Senate Majority Leader Mitch McConnell hailed the Cures package as “one of the most meaningful bills we’ll pass this year.”

“This medical innovation bill will help foster solutions when it comes to heartbreaking illnesses like Alzheimer’s, opioid addiction, mental health disorders and cancer — heartbreaking illnesses that affect our family, and friends, and constituents,” the Kentucky Republican said.

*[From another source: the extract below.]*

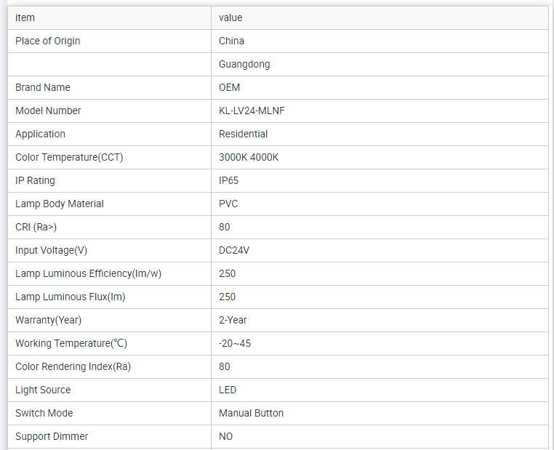This screenshot has height=450, width=554.
Task: Click the "Manual Button" switch mode value
Action: [251, 413]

Mr. Obama echoed that theme, saying the bipartisan achievement “is a reminder of what we can do when we look out for one another.”

Yet progressives such as Sen. Elizabeth Warren, Massachusetts Democrat, and Sen. Bernard Sanders, Vermont independent, balked at the bill, saying will help drug companies speed their products to market while doing nothing to help consumers struggling with skyrocketing prescription-drug prices.

Democratic Sens. Ron Wyden and Jeff Merkley, both of Oregon, also voted “no,” as did Sen. Mike Lee, Utah Republican.

New spending in the bill is paid for with $3.5 billion from Obamacare’s prevention and public health fund, as President-elect Donald Trump vows to repeal and replace the health care law, plus tweaks to Medicare payments and the sale of oil from the Strategic Petroleum Reserve.

The administration wasn’t thrilled with those offsets, known in Washington-speak as “pay-fors,” but it backed the legislation, anyway, saying its benefits outweighed the drawbacks.

“Not everyone’s satisfied with the funding mechanism, but we’re all voting for it, because it’s such an important bill,” said Sen. Lamar Alexander, Tennessee Republican who championed the legislation.

That groundswell of support produced a poignant moment late Monday, as senators named the bill’s cancer provisions after Mr. Biden’s son, Beau, who died from the disease last year.

Mr. Biden presided over the chamber as senators voted to advance the bill, cuing up final passage Wednesday.